Source data
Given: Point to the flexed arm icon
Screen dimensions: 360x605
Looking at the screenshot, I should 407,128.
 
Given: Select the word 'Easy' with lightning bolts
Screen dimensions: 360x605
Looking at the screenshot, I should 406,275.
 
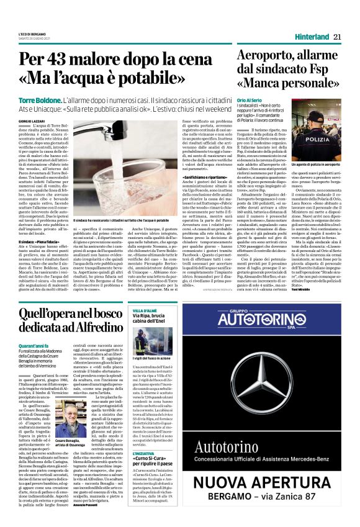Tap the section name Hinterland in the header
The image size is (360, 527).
[x=312, y=37]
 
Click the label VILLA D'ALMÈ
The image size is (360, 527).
[x=145, y=309]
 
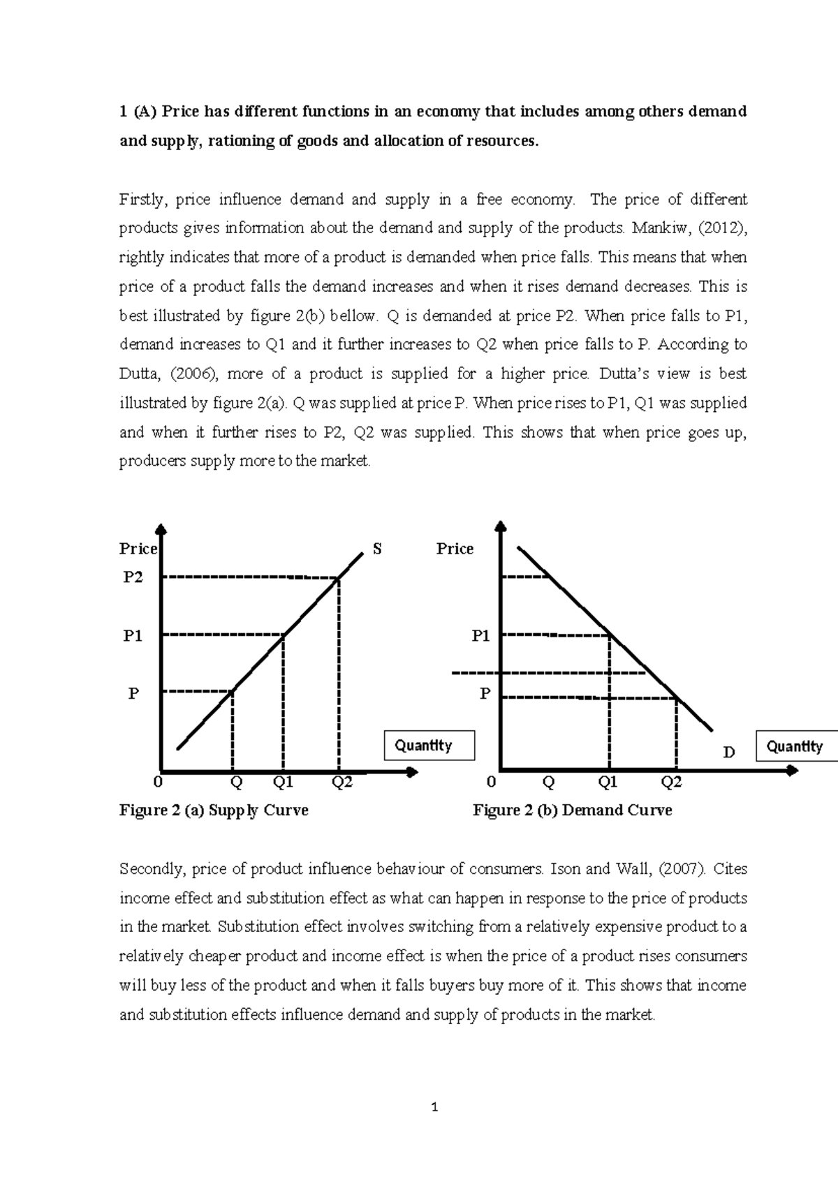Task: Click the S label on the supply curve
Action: click(377, 549)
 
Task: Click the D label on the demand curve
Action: click(729, 752)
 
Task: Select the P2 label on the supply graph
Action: click(133, 577)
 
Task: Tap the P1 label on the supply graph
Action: click(133, 635)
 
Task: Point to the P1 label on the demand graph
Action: click(480, 635)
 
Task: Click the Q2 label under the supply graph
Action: click(342, 782)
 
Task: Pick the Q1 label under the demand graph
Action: click(608, 782)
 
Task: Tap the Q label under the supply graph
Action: click(236, 782)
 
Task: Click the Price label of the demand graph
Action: click(455, 549)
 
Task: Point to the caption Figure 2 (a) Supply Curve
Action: click(214, 810)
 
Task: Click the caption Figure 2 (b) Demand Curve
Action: click(572, 810)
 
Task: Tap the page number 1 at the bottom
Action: click(434, 1107)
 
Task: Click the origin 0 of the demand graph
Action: click(491, 782)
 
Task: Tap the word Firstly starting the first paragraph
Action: click(142, 200)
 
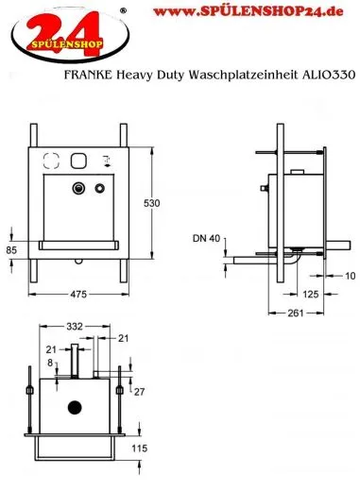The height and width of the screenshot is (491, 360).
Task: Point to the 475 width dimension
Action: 79,295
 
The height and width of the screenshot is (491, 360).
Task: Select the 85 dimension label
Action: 10,251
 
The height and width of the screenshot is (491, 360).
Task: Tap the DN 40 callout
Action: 206,238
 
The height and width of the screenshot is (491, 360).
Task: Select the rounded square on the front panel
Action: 78,160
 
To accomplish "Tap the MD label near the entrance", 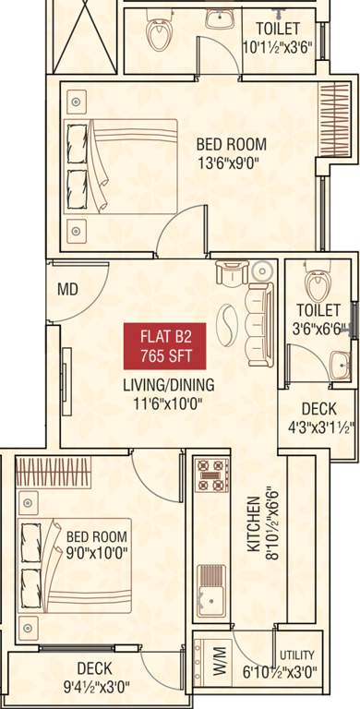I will coord(67,290).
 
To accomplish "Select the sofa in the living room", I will coord(257,316).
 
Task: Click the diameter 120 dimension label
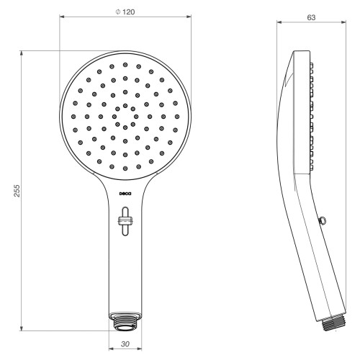(125, 12)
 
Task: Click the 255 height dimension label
(17, 191)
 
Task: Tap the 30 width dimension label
(125, 344)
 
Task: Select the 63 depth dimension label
(311, 17)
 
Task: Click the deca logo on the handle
(125, 194)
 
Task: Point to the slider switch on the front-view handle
(125, 221)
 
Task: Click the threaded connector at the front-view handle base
(125, 322)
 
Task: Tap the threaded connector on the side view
(333, 323)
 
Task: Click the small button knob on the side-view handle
(322, 220)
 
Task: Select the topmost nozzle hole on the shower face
(125, 65)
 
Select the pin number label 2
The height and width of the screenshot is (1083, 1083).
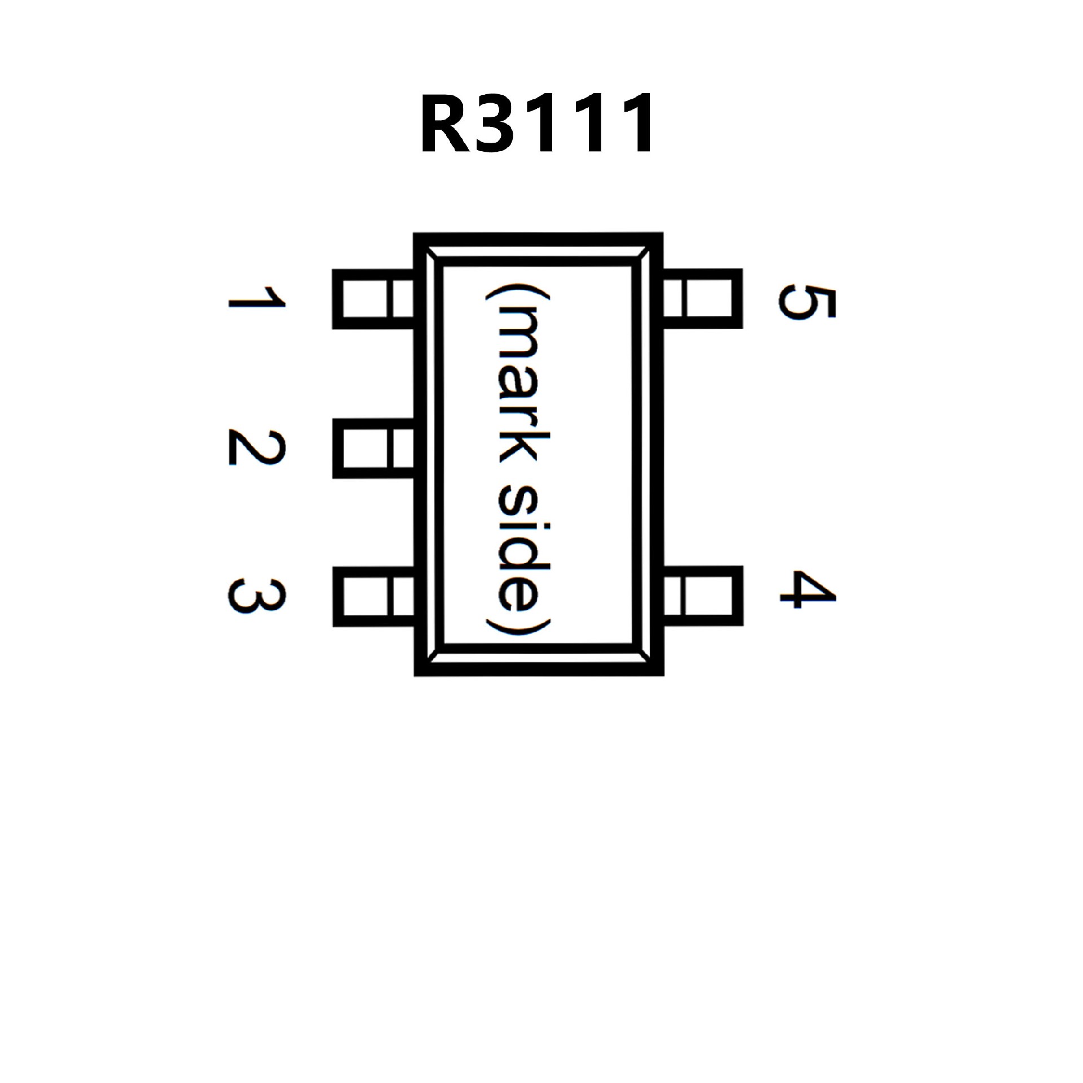pos(257,448)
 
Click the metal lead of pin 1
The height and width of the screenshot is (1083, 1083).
pos(372,298)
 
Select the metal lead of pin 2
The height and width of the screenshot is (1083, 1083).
pos(372,448)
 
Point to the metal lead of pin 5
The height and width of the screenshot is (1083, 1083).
pos(702,298)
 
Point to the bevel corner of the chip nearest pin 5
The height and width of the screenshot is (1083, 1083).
pos(642,257)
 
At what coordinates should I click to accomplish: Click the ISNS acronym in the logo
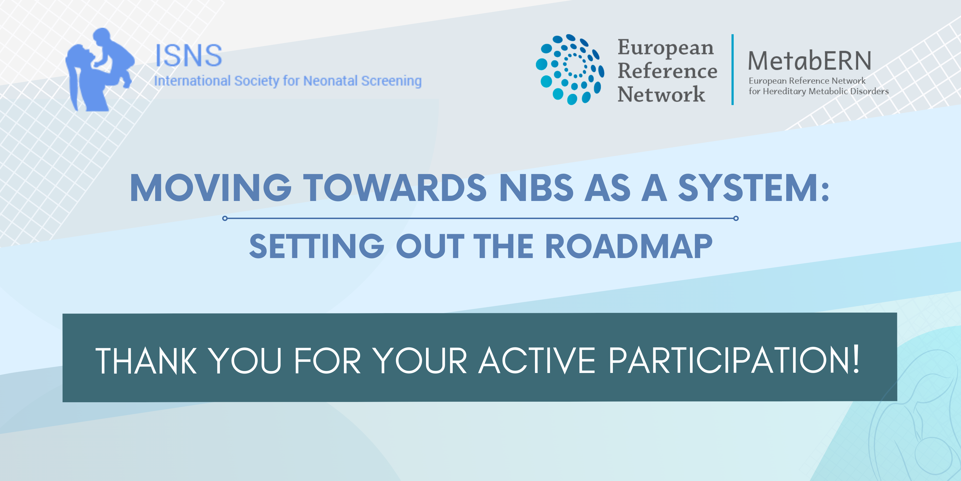click(189, 55)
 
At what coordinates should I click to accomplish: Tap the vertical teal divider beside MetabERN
click(733, 70)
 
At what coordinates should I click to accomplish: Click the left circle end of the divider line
click(225, 218)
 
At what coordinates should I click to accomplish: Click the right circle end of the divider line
click(736, 218)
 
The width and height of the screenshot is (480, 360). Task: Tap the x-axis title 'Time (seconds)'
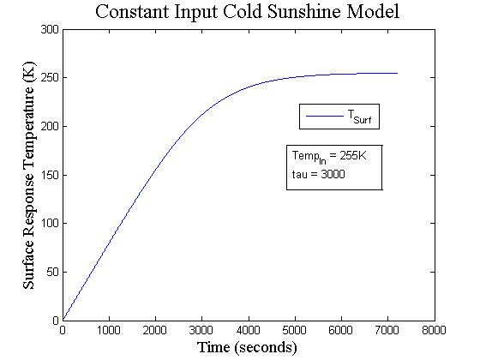pyautogui.click(x=248, y=347)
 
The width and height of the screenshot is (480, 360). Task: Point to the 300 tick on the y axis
pyautogui.click(x=50, y=29)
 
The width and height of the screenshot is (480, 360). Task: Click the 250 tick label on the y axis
pyautogui.click(x=50, y=78)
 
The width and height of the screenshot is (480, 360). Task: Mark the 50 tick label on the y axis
pyautogui.click(x=52, y=272)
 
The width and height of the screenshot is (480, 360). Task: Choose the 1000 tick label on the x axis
pyautogui.click(x=109, y=330)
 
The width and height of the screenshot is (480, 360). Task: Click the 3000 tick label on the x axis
pyautogui.click(x=201, y=330)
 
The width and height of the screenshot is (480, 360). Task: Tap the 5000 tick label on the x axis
pyautogui.click(x=295, y=330)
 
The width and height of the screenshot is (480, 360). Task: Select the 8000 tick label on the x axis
pyautogui.click(x=435, y=330)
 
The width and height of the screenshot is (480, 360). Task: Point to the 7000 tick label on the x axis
pyautogui.click(x=388, y=330)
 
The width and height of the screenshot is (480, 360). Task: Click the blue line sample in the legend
pyautogui.click(x=324, y=116)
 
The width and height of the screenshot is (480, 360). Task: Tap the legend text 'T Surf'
pyautogui.click(x=359, y=117)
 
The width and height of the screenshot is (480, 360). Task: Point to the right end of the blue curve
pyautogui.click(x=398, y=73)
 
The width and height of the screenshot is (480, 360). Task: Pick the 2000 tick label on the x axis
pyautogui.click(x=155, y=330)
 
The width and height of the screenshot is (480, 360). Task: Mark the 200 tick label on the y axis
pyautogui.click(x=50, y=126)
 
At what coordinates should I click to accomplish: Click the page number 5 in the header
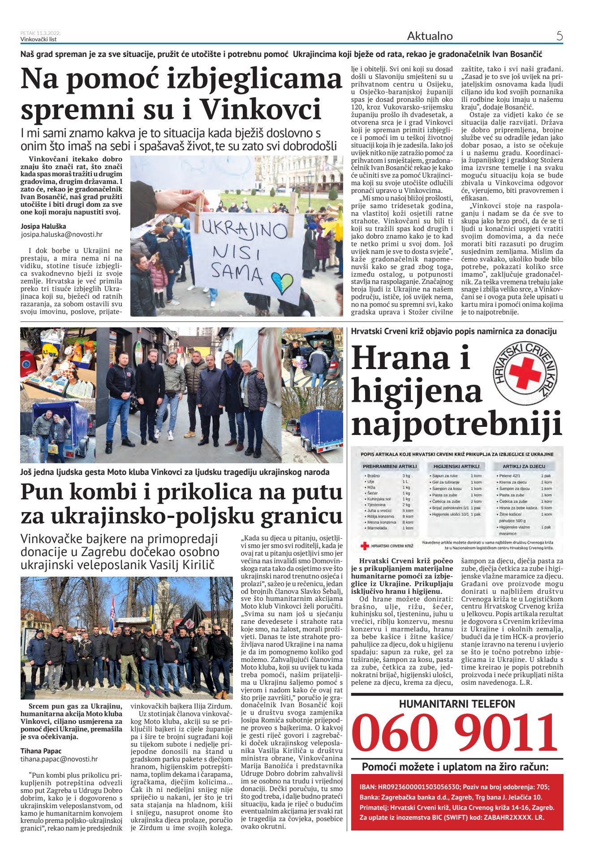click(x=559, y=36)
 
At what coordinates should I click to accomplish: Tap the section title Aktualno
click(x=430, y=36)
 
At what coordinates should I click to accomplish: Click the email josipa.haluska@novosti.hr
click(x=61, y=235)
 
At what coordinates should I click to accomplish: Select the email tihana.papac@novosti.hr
click(x=59, y=759)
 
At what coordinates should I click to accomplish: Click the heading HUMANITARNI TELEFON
click(x=457, y=704)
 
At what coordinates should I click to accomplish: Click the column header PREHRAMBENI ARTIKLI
click(x=389, y=466)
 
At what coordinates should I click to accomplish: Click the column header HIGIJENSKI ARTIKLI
click(x=456, y=466)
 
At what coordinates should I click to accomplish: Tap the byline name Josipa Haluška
click(x=43, y=226)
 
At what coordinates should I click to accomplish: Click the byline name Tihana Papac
click(x=41, y=751)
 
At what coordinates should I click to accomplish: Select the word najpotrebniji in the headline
click(x=456, y=423)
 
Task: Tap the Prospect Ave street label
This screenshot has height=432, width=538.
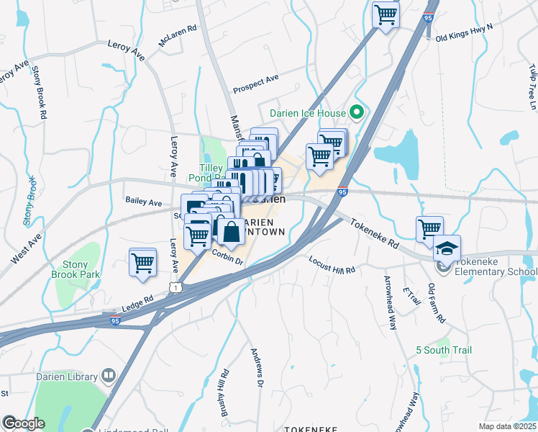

* [TASK REQUIREMENTS] Extract the entries starting at the line that contains "2000 tick label on the x axis" and ending at the line that contains "click(x=457, y=704)", including both of those lines, and reproduce them verbatim with the pictures omitted.

* [ANSWER TO THIS EXERCISE]
The width and height of the screenshot is (480, 360). Task: Pick the 2000 tick label on the x axis
pyautogui.click(x=155, y=330)
 
The width and height of the screenshot is (480, 360). Task: Mark the 200 tick label on the y axis
pyautogui.click(x=50, y=126)
 
At what coordinates should I click to accomplish: Click the page number 5 in the header
click(x=559, y=36)
 
At what coordinates should I click to accomplish: Tap the section title Aktualno
click(x=430, y=36)
 
At what coordinates should I click to accomplish: Click the email josipa.haluska@novosti.hr
click(x=61, y=235)
 
At what coordinates should I click to accomplish: Select the email tihana.papac@novosti.hr
click(x=59, y=759)
 
At what coordinates should I click to accomplish: Click the heading HUMANITARNI TELEFON
click(x=457, y=704)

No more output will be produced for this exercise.